• Instructions for the task: Search the records for "computer". Copy every line where it appears.

• Extracted material:
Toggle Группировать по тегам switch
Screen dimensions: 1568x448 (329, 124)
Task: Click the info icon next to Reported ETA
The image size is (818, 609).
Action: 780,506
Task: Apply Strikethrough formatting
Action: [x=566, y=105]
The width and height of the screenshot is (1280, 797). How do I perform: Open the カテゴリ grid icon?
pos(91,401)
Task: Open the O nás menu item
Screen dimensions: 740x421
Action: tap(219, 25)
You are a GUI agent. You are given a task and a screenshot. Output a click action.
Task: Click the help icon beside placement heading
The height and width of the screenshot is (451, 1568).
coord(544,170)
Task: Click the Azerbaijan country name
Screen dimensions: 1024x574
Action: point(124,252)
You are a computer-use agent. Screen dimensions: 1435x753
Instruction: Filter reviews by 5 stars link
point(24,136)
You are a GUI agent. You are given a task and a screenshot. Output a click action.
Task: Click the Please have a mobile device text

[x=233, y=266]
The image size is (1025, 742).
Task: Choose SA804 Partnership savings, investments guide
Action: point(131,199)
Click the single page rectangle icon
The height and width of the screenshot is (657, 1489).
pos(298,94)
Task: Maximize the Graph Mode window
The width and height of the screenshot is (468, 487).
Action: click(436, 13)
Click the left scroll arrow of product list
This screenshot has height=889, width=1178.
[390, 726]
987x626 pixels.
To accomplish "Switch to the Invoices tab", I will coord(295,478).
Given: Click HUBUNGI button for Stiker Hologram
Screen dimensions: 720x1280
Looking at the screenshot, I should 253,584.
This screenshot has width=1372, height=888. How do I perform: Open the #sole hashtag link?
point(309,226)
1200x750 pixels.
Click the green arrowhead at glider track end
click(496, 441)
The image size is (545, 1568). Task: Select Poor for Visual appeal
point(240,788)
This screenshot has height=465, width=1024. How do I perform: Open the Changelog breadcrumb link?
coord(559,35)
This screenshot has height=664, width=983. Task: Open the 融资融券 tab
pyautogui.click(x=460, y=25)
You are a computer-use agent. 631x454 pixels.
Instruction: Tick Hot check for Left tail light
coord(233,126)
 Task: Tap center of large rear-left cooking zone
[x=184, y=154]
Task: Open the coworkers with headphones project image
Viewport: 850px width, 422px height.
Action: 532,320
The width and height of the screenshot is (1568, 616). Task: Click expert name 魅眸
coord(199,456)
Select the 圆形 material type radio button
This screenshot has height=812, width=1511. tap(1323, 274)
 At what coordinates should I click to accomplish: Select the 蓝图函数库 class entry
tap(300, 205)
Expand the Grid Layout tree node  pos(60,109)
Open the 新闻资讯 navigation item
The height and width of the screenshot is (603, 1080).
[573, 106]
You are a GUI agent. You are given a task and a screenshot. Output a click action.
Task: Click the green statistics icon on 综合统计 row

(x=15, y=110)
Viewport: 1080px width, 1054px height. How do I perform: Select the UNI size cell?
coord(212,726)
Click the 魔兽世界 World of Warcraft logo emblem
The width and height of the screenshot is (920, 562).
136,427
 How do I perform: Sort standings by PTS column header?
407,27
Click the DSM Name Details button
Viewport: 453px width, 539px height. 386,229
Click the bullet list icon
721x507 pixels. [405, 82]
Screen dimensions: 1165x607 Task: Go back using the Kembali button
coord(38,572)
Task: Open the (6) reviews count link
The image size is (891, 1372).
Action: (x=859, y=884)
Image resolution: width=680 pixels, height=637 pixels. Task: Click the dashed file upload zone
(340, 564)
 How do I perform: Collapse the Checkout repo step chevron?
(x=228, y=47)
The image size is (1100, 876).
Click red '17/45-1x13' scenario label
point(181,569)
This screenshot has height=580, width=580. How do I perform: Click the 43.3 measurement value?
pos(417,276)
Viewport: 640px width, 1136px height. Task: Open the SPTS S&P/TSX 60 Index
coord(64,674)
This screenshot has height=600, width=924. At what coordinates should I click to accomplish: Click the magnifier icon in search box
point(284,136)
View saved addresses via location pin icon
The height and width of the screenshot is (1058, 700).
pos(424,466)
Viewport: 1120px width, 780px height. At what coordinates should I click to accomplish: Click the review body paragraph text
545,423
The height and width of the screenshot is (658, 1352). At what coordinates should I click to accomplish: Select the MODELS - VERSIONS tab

• Task result:
You are a computer-use agent. Screen dimensions: 1435x753
You are a computer-use agent. 631x454 pixels.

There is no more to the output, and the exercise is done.